Directions for this task:
Find the line containing "Screen dimensions: 1024x768", then output it and every line after it through the end of the listing below, exactly as written.

Data to process:

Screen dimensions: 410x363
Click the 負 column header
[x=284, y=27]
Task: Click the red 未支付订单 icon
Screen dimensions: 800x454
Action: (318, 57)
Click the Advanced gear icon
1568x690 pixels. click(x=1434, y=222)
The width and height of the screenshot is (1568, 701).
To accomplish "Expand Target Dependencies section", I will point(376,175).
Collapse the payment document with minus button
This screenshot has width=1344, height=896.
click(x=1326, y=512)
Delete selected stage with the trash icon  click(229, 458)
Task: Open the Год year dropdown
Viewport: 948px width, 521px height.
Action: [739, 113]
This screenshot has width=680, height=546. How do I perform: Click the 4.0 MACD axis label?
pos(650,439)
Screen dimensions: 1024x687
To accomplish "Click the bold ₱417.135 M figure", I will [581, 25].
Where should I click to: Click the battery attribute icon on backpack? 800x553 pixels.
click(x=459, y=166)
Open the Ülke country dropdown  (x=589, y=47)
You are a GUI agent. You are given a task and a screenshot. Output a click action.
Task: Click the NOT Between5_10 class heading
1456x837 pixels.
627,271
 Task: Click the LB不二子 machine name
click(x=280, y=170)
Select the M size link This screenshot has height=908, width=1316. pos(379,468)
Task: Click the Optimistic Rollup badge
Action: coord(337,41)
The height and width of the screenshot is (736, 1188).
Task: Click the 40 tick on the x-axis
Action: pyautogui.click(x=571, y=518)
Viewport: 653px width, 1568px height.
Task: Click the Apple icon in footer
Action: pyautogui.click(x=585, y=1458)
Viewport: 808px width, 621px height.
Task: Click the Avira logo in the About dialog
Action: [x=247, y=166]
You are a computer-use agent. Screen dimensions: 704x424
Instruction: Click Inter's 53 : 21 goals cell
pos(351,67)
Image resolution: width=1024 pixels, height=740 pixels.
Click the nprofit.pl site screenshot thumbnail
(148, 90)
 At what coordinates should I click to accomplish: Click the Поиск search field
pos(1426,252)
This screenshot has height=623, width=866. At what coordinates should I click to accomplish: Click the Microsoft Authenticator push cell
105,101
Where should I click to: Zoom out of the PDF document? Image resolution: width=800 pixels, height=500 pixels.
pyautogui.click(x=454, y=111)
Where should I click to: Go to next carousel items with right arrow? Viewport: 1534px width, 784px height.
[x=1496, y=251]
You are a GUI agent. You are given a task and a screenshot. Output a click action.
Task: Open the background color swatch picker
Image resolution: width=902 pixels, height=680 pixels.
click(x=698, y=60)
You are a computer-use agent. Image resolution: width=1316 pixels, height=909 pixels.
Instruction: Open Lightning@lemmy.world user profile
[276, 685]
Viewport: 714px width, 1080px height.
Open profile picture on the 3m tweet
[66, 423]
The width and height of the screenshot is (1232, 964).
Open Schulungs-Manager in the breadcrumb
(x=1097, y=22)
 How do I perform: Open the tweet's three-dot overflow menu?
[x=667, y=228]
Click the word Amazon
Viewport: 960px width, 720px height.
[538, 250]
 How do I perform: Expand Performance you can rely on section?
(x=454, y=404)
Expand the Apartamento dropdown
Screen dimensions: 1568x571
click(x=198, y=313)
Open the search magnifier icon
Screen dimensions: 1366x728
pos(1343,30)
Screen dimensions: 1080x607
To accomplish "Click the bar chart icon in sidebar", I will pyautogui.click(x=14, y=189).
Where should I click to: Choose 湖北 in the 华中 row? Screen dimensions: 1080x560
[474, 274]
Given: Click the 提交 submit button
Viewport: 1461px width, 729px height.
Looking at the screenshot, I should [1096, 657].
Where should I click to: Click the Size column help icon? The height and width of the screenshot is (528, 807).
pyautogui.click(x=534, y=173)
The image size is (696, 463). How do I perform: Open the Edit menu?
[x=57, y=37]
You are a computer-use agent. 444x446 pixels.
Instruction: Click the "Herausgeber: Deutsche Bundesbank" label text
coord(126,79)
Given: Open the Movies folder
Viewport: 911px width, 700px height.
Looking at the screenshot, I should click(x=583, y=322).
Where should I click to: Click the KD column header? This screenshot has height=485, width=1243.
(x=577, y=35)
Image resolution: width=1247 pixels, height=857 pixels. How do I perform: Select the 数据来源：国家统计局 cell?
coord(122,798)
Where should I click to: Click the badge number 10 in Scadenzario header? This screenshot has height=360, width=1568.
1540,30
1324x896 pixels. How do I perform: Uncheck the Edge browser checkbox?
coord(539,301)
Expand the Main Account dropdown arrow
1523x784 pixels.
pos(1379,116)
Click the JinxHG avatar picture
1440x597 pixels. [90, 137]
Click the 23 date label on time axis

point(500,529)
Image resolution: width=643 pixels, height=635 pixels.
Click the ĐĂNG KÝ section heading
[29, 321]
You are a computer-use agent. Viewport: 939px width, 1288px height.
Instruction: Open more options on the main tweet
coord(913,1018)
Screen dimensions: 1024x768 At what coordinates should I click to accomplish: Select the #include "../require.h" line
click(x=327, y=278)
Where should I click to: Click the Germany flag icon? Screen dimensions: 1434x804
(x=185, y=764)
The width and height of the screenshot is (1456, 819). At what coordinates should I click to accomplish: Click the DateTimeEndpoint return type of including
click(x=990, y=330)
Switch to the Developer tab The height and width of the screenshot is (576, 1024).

Result for this task:
Screen dimensions: 1024x768 At what coordinates should I click to accomplish: Select the #include "../require.h" line
click(x=327, y=278)
Where should I click to: Click the Germany flag icon? Screen dimensions: 1434x804
(x=185, y=764)
The width and height of the screenshot is (1456, 819). At what coordinates should I click to accomplish: Click the DateTimeEndpoint return type of including
click(x=990, y=330)
Switch to the Developer tab The height and width of the screenshot is (576, 1024).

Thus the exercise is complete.